**Task directions:** Rewrite the stretch of the Perl question below from "Scalar 1 : 509" through "help is appriciated.", replacing "Solaris" with "SunOS".

**Passage:**
* START *
MZSanford has asked for the wisdom of the Perl Monks concerning the following question:

The following code does not work as i would expect. I was wondering if anyone knows why 1.15*100 acts diffrent under int(). My original code is below :

use strict; my $key = 12345; my @amn = (3.95,1.15); my ($s,$s2); for (@amn) { $s += int($_*100); $s2 += $_*100; } print "Scalar 1 : $s\n"; print "Scalar 2 : $s2\n";

This prints :

Scalar 1 : 509 Scalar 2 : 510

This was tested on

  • Windows 2000 running ActiveState perl 5.6.1
  • Solaris (sparc) 2.8 running perl 5.8.0 and 5.5.3
  • RedHat 7.4 running perl 5.6.1

A shorter version of this would be :

perl -e 'print 1.15*100,"\n",int(1.15*100),"\n"'

I know NV conversion is always open to a fudge-factor, but this seems pretty tame to be effected by that. Any help is appriciated.
* END *
**Supplied material:**
* START *
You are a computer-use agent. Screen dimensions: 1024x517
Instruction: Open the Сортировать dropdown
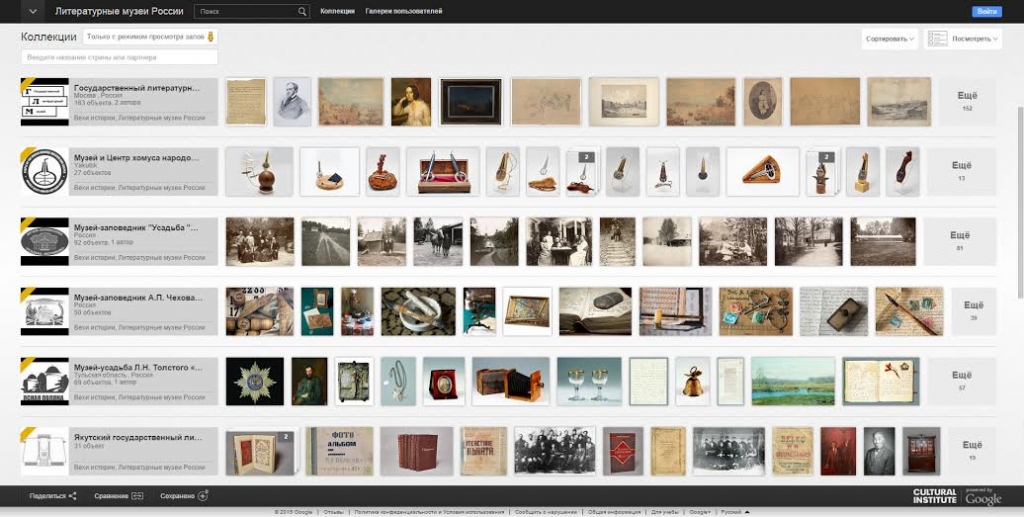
* END *
**Solution to the exercise:**
Scalar 1 : 509 Scalar 2 : 510

This was tested on

  • Windows 2000 running ActiveState perl 5.6.1
  • SunOS (sparc) 2.8 running perl 5.8.0 and 5.5.3
  • RedHat 7.4 running perl 5.6.1

A shorter version of this would be :

perl -e 'print 1.15*100,"\n",int(1.15*100),"\n"'

I know NV conversion is always open to a fudge-factor, but this seems pretty tame to be effected by that. Any help is appriciated.